• WORK INSTRUCTION 1:
Using the photo contest announcement, decide whether each statement agrees with it: (a) The contest received 82 entries. (b) Voting for the People's Choice Award runs until June 4. (c) The photographs entered showed people in Maine ages 50 and older. Answer each with yes or no and quote the words that decide it.
• WORK INSTRUCTION 2:
Reproduce the photo contest announcement's wording word for word, covering the stretch from "Focus on Real Aging in Maine (FRAME)" through "from Maine businesses.".
• WORK INSTRUCTION 3:
According to the photo contest announcement, why did the organizers set out to bring a more positive perspective to older Mainers? Answer in one to three sentences.

• READING PASSAGE:
Focus on Real Aging in Maine photo contest winners to be announced June 4
The winners of a statewide photography contest held this spring to celebrate and promote positive, realistic images of the diverse aging experience in Maine will be announced June 4 in a Maine Gerontological Society Facebook Live event.
Focus on Real Aging in Maine (FRAME) attracted 82 entries from amateur and professional photographers of people in Maine ages 50 and older. The 10:30 a.m. prize presentation on June 4 will feature three awards for amateur photographers and three awards for professional photographers. Six Maine amateur and professional photographers judged the respective entries.
One People’s Choice Award also will be made. Voting continues through May 28; information about how to view the photo exhibition and cast votes is online.
Prizes include contributions to the winner’s charity or nonprofit of choice, cash awards and gifts from Maine businesses.
The photo contest, held March 10–May 9, was sponsored by the Maine Gerontological Society and the University of Maine Center on Aging in collaboration with the Maine Community Foundation and the Elder Abuse Institute of Maine. Lisa White, a UMaine social work graduate student working in the Center on Aging, helped organize FRAME.
The goal was to bring a more positive perspective to older Mainers during the COVID-19 pandemic, which marginalized older adults, according to the organizers. FRAME. responded to the need for images showing the reality of aging in Maine, especially in our rural communities.

• DATA RECORDS:
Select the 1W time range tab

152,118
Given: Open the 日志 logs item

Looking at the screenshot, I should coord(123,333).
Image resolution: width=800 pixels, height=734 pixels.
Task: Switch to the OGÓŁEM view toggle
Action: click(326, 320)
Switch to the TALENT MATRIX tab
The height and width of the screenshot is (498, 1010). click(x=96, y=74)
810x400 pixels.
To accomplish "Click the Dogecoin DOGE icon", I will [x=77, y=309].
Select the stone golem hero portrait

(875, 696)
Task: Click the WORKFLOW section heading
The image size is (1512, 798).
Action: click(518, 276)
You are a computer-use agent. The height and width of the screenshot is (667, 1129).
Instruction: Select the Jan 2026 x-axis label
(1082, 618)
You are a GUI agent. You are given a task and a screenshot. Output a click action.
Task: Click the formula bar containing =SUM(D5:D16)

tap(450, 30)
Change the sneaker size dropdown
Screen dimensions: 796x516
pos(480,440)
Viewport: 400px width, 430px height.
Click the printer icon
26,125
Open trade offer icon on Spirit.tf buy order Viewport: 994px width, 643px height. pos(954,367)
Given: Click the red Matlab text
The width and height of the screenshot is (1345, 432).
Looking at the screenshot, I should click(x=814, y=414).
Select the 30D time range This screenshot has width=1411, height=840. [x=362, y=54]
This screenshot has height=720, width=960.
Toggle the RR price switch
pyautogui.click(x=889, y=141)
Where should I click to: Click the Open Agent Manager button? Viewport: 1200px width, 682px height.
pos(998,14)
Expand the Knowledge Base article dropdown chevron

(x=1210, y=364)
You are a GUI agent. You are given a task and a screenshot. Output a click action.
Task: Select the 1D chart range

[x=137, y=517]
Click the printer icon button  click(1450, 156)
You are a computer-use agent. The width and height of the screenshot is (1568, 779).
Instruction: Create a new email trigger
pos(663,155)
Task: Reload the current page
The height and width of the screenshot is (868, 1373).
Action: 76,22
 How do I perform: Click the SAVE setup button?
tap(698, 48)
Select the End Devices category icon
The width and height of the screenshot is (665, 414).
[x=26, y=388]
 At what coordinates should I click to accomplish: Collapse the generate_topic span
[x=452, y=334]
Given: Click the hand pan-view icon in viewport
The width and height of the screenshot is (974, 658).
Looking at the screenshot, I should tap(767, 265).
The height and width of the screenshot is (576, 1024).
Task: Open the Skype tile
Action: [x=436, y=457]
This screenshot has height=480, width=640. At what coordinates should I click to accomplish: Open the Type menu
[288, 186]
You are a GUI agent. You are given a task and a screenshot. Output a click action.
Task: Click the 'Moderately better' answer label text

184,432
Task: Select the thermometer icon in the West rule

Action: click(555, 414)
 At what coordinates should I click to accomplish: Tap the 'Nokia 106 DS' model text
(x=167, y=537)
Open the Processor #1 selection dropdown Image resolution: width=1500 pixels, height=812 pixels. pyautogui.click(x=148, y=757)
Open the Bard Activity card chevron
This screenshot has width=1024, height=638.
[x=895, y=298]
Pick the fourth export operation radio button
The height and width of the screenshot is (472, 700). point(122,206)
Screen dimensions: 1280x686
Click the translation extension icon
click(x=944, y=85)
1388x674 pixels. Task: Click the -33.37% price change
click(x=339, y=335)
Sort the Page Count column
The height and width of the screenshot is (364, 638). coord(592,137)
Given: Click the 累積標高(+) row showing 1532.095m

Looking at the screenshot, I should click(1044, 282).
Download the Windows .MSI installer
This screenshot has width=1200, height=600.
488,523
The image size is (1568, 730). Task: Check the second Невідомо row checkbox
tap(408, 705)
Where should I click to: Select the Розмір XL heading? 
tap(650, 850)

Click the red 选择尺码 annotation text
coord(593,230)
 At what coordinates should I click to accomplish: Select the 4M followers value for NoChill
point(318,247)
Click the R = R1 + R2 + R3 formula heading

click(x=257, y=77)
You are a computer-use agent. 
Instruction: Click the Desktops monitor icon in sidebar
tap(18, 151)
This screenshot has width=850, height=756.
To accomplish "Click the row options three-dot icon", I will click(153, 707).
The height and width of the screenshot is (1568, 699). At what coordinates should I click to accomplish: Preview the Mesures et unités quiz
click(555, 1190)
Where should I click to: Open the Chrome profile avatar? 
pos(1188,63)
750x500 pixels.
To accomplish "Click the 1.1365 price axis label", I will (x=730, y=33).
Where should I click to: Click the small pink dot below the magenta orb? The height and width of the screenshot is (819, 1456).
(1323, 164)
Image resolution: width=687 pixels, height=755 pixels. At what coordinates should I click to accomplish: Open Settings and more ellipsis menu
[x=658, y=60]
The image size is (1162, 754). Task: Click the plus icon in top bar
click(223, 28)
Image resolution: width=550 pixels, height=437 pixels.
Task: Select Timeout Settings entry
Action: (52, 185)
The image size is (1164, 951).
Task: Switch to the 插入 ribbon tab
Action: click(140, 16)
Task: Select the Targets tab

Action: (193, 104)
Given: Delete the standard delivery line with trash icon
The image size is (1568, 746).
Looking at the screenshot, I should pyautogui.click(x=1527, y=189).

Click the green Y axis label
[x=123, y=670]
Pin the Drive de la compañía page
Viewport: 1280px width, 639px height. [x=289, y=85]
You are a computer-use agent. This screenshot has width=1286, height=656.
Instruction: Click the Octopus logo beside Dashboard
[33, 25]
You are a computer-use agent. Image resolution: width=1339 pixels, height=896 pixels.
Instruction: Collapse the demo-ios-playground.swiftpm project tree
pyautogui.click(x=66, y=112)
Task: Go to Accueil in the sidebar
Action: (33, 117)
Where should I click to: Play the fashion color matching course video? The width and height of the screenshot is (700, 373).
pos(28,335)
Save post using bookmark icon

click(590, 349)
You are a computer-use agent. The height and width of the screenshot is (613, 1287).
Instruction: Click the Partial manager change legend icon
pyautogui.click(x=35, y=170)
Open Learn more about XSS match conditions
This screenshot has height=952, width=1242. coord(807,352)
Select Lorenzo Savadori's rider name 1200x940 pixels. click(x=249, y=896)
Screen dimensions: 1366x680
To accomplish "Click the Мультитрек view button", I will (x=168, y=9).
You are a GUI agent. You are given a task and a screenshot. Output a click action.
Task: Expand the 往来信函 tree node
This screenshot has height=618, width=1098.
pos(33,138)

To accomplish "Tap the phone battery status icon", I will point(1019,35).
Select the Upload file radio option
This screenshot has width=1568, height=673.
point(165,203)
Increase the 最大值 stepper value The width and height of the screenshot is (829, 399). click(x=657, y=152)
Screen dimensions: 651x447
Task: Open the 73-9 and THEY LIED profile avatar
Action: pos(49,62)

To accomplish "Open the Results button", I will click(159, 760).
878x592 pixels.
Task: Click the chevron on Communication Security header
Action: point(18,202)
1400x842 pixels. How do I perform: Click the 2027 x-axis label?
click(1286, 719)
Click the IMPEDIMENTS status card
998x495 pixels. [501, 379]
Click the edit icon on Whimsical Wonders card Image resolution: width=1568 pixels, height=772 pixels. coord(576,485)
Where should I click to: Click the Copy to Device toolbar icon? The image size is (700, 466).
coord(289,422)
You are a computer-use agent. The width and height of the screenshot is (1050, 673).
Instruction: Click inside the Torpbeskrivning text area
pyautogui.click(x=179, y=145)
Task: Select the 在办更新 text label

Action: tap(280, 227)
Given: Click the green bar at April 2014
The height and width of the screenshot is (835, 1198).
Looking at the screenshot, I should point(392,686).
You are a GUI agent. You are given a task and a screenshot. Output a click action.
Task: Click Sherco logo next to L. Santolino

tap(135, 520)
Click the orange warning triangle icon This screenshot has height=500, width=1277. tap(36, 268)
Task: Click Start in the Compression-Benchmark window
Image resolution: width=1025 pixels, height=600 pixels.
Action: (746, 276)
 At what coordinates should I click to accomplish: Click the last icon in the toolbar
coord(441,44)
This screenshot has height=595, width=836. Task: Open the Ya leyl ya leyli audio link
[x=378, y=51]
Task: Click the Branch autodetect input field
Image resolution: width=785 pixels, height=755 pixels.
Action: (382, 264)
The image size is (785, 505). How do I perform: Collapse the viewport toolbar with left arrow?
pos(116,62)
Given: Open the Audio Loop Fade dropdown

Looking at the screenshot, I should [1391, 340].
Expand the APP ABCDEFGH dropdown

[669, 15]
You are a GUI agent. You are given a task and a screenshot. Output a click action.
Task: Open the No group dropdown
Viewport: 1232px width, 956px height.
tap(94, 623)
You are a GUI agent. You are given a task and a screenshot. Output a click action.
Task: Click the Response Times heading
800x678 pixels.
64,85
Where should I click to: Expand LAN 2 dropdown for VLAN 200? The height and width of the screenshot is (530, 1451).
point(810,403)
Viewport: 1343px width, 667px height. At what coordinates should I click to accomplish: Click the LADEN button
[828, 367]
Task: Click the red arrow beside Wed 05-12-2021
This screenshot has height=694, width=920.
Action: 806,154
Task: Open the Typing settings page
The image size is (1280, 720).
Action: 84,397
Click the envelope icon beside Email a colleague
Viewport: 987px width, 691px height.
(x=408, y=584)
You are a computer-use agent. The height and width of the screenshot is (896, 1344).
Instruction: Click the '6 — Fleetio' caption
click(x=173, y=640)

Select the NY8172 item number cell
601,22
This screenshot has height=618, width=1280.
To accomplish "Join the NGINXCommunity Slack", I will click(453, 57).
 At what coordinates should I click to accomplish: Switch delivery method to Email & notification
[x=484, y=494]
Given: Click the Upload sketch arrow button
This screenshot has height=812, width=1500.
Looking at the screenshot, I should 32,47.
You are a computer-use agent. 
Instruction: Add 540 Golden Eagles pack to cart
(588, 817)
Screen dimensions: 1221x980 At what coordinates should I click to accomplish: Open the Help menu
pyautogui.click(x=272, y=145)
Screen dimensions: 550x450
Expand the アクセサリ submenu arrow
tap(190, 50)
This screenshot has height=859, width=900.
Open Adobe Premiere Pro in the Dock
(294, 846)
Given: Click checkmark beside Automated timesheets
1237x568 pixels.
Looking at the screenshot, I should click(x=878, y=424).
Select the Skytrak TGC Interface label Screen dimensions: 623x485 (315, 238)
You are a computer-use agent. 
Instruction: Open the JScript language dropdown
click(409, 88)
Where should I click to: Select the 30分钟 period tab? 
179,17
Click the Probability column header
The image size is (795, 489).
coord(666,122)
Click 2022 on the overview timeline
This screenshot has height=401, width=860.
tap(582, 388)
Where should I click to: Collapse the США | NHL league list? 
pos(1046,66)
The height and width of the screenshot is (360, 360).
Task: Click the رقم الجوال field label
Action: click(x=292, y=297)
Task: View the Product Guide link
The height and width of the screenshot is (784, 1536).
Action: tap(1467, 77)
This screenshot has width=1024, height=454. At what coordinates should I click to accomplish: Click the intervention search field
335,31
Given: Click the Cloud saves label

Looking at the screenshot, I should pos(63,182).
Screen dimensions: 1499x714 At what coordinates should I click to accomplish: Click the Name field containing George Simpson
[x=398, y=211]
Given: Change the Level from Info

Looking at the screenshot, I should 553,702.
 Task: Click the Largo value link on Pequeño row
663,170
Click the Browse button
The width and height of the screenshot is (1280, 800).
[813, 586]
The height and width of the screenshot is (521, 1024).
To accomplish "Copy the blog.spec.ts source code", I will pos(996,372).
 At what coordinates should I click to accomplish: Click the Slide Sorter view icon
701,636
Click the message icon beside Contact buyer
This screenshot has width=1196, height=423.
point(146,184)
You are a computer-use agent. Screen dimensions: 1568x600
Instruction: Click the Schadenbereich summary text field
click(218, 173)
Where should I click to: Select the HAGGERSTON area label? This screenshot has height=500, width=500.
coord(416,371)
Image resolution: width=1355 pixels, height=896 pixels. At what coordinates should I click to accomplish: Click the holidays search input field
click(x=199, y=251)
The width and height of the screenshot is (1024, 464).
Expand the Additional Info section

• WRITTEN SOLUTION 1:
(a) Yes: "attracted 82 entries"
(b) No: "Voting continues through May 28"
(c) Yes: "of people in Maine ages 50 and older"

• WRITTEN SOLUTION 2:
Focus on Real Aging in Maine (FRAME) attracted 82 entries from amateur and professional photographers of people in Maine ages 50 and older. The 10:30 a.m. prize presentation on June 4 will feature three awards for amateur photographers and three awards for professional photographers. Six Maine amateur and professional photographers judged the respective entries.
One People’s Choice Award also will be made. Voting continues through May 28; information about how to view the photo exhibition and cast votes is online.
Prizes include contributions to the winner’s charity or nonprofit of choice, cash awards and gifts from Maine businesses.

• WRITTEN SOLUTION 3:
The organizers say the COVID-19 pandemic marginalized older adults. The contest was meant to counter that during the pandemic by showing images of the reality of aging in Maine, especially in rural communities.